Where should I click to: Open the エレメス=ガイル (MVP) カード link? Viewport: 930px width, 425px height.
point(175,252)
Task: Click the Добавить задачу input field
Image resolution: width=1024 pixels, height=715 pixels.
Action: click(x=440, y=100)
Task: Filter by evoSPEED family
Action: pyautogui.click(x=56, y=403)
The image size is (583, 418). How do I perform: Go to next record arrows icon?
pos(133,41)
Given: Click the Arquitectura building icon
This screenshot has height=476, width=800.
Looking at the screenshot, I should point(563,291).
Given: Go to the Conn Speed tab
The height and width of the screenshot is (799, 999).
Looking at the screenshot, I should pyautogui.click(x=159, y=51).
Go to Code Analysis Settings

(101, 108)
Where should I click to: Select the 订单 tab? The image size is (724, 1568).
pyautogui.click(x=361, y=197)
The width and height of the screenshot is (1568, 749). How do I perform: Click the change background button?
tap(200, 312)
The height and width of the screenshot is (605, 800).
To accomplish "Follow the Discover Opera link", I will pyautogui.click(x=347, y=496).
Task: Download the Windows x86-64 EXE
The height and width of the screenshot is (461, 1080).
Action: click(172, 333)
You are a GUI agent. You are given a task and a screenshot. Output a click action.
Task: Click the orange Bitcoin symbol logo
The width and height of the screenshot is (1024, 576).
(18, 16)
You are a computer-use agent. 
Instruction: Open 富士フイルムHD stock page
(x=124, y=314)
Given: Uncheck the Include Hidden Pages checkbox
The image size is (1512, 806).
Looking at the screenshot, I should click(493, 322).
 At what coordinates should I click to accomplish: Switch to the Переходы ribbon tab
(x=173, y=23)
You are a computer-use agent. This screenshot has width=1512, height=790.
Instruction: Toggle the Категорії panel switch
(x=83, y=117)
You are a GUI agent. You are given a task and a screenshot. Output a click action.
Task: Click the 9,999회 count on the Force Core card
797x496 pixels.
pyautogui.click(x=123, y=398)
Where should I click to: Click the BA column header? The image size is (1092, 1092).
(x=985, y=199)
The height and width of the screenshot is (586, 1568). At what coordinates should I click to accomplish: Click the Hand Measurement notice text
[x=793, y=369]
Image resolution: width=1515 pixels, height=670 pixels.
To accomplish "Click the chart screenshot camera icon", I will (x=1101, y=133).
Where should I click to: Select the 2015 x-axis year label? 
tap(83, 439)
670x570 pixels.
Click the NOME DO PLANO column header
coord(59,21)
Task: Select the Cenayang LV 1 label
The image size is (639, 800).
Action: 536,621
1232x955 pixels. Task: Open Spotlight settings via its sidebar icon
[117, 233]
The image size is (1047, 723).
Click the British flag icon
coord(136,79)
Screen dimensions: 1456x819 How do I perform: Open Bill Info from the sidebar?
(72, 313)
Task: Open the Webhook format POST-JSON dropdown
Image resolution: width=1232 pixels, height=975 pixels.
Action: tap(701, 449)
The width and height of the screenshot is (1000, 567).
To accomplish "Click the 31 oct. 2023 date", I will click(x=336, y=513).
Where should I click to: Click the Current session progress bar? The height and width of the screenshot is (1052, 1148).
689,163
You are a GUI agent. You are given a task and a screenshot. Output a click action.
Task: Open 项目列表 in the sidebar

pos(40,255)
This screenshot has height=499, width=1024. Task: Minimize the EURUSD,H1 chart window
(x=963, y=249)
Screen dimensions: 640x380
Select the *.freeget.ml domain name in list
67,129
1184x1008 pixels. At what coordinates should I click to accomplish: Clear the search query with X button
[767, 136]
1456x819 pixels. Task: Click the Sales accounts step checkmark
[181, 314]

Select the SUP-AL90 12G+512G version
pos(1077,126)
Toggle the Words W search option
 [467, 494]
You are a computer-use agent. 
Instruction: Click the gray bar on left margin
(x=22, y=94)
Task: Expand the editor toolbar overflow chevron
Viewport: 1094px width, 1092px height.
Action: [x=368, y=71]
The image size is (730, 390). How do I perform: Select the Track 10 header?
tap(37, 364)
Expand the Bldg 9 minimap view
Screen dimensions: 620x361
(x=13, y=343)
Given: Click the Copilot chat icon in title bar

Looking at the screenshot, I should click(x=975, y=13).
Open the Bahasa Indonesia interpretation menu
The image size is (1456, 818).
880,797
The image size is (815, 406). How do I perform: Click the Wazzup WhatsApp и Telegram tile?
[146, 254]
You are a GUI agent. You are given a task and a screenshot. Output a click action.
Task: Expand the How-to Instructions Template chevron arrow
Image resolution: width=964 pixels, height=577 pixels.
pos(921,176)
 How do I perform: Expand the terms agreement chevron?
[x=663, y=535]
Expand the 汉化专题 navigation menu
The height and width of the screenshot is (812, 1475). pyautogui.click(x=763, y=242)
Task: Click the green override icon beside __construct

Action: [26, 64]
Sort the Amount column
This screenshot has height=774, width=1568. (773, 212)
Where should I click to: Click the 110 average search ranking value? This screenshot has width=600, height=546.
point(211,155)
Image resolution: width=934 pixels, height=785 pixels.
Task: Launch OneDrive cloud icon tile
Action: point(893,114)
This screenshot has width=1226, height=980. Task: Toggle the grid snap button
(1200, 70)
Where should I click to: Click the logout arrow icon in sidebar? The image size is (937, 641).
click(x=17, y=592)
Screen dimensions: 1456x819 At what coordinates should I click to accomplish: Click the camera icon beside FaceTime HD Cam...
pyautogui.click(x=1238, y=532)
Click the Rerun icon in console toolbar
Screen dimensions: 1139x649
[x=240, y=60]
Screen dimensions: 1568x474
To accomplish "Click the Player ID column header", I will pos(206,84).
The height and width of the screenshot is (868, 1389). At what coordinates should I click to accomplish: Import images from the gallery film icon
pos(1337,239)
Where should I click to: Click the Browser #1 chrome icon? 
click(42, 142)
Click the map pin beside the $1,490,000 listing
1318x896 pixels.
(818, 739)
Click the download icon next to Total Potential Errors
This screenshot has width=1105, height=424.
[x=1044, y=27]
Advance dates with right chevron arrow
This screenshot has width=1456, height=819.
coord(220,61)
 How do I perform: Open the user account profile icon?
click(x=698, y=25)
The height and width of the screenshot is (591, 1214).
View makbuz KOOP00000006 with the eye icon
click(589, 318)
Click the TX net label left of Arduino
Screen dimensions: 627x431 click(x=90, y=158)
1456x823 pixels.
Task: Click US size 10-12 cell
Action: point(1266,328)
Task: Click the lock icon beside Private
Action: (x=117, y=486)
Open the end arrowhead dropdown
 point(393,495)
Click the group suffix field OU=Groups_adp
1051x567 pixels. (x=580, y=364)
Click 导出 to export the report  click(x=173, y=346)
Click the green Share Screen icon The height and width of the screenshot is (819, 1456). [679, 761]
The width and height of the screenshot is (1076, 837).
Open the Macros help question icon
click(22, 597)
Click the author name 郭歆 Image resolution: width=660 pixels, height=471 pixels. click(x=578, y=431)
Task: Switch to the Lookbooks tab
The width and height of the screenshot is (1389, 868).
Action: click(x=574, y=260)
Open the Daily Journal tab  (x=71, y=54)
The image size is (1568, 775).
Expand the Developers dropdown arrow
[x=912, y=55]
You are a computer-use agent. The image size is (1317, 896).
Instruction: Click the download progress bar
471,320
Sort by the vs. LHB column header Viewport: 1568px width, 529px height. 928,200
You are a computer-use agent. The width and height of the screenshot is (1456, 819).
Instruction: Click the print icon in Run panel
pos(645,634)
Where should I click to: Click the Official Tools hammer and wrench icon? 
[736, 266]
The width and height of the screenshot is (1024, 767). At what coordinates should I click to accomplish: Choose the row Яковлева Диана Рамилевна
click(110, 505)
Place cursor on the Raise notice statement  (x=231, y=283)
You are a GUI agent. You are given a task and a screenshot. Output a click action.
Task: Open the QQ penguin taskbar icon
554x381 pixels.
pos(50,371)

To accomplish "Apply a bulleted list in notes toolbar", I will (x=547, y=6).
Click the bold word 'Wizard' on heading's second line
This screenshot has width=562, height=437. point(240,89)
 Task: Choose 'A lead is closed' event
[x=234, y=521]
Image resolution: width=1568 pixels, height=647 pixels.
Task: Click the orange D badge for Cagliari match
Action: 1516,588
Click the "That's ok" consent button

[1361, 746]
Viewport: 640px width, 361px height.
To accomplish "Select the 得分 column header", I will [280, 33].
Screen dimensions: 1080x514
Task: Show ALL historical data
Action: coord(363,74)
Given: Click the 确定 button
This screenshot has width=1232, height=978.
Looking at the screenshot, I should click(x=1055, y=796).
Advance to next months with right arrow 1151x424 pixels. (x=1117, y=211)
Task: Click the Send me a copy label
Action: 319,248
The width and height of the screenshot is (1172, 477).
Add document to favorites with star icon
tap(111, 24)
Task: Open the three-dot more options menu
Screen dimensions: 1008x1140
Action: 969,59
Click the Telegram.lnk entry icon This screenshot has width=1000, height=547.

◆ Exercise details
Give the items as a numbered list with blank lines omitted, starting at the line that contains "The height and width of the screenshot is (591, 1214)." and ending at the line that contains "click(589, 318)".

◆ Output for this exercise
1. The height and width of the screenshot is (591, 1214).
2. View makbuz KOOP00000006 with the eye icon
3. click(589, 318)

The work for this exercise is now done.